Airborne rabbit predators

a-goshawk-in-flight
Goshawk
White tailed Eagle

Although its primary targets are fish and birds. This large airborne predator with a wingspan of 200 to 240cm. Is an opportunist and will take rabbits, given an easy target, and the space it needs for a diagonal attack.

Golden eagle.

Primary targets are birds and mammals and may hunt in pairs, with one distracting the prey while the other attacks. The second largest airborne predator in the UK, with a wingspan of 204 to 220cm. Needs open space to carry out a diagonal or horizontal attack.

Red kite

Although with a wingspan of 175 to 195cm, is the third largest resident of the UK. Prefers to hunt by flying low over open country. However, the Red Kite lacks the strength in its talons to take an adult rabbit.

Goshawk.

With a wingspan of 113 to 128cm, the Goshawk is fast and primarily targets birds and mammals. With a preference for hunting over open grassland from perches on the edges of woodland. Where it uses its speed, determination, and agility to take rabbits.

Buzzard

The most common bird of prey in the UK has a wingspan of 113 to128cm. The Buzzard hunts from perches or hovering over the ground and swooping on its prey, which includes rabbits.

Montagu's Harrier

Wingspan 100 to 120cm. This rare summer visitor hunts, flying low over open country for its diet of small birds and mammals.

Marsh harrier

Wingspan 100 to 120cm. This rare summer visitor hunts, flying low over open country for its diet of small birds and mammals.

Hen harrier

Wingspan 100 to 120cm. Looks and listens for small birds and mammals to pounce upon while flying low and slow.

More information on birds of prey is available by searching the RSPB website.

Predator proofing - preventing airborne attack

Covering the area with netting is the only totally effective method of protecting rabbits while they are free roaming outdoors. So, if you live where large birds of prey are a common sight, I strongly recommend you do so. That said, not seeing a bird of prey does not mean you never will! Because they now have legal protection and reintroduction programs to return them to their historic habitats across the UK. Therefore, you need to provide your rabbits with some means of escape from a threatened attack.

Adult rabbits are, by instinct, wary and run for cover when they feel threatened by large flying objects. Hence, eagles, goshawks and buzzards use a diagonal or low level horizontal attack to take adult rabbits by surprise. But, need enough open space to do so successfully. Therefore, limiting open space by adding extra cover will help deter them.

In a garden with high fences and no trees, an airborne attack is less of a risk but not impossible. However, as you should give your rabbits covered areas for protection from sun and rain. Combining these with a safe escape route using one or more tunnels, while avoiding large open areas. Will increase your rabbit’s ability to evade an attacker if one appears over the fence. But trees within 100 metres of your garden provide hunting perches for goshawks and buzzards. Increasing the risk of airborne attacks.

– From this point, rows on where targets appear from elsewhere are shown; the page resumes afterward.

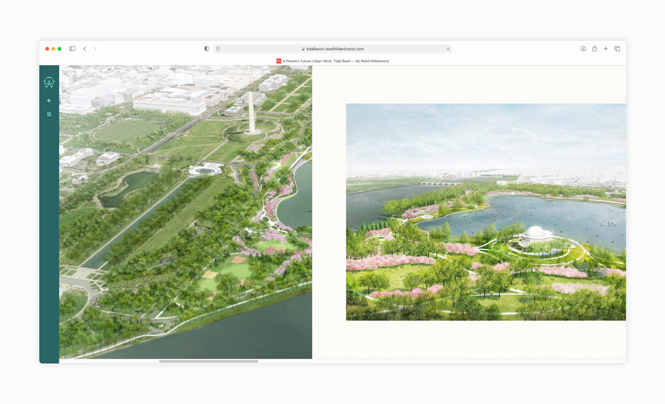The width and height of the screenshot is (665, 404).
Task: Click the horizontal scrollbar at page bottom
Action: click(x=208, y=361)
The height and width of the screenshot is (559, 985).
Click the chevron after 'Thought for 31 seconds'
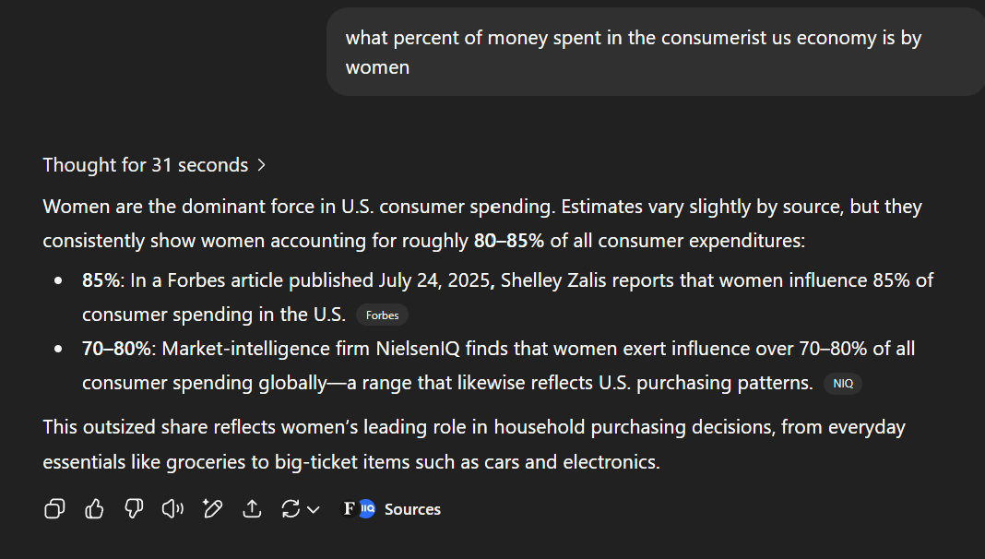pos(261,165)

My Rabbit Predator Proofing

When I started keeping free roaming rabbits, I installed plastic spikes on top of my larch wood panel fences. Primarily as protection from cats, but they are not 100% effective! A fact that was proved to me by my rabbits bolting through the door, closely followed by a cat. Therefore, I do not recommend you use them for predator proofing!

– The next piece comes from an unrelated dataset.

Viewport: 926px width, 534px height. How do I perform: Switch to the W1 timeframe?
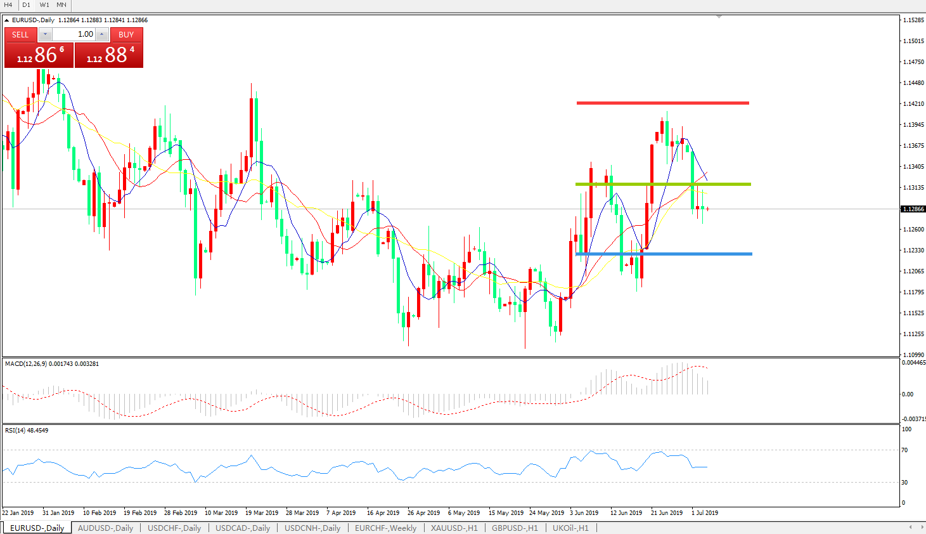tap(44, 5)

But this incident pushed me into researching rabbit predators and methods of preventing their attacks. Hence, my 12 x 3 metre garden, with wire netting on top of 1.83 metre fences, resembles a small prison. Mainly because it was a rush job to solve the cat problem, which I intended to improve. But two years later it’s still there!

Because having the extra height provided by the wire will help protect my rabbits from birds of prey. By enabling them to spot a threat before it appears over the fence, giving them extra time to reach safety. My rabbit’s safe route is to one side of the garden, provided by a garden furniture, hutches and tunnels. From which they exit on the patio 2 metres from their access to the house and safety.

my-rabbits-safe-route
My Rabbits Safe Route

Does my safe route work? Yes, they’ve used it to escape from perceived threats, any large object flying low over the garden. Sea gulls, rooks, crows and low-flying aircraft, but so far no birds of prey!

conclusion

Assessing the predators, their habitats and risks in your location is fundamental to predator proofing. Because knowing the enemy is better than guesswork when planning the defences to protect your rabbits. While visits from birds of prey to gardens are rare, you should not ignore them completely. Rare they may be, but it only takes one visit to lose your hairy hopping friend.

However, predator proofing against cats and a safe escape route is the basic requirement needed. Leaving rabbits unsupervised in a garden with no predator proofing or escape route is putting your pet at risk! So, please don’t do it! To get the best from free roaming rabbits outside, they need to be, and feel safe! If they do not feel safe, they’ll be reluctant to spend extended periods outside, enjoying the free roaming lifestyle.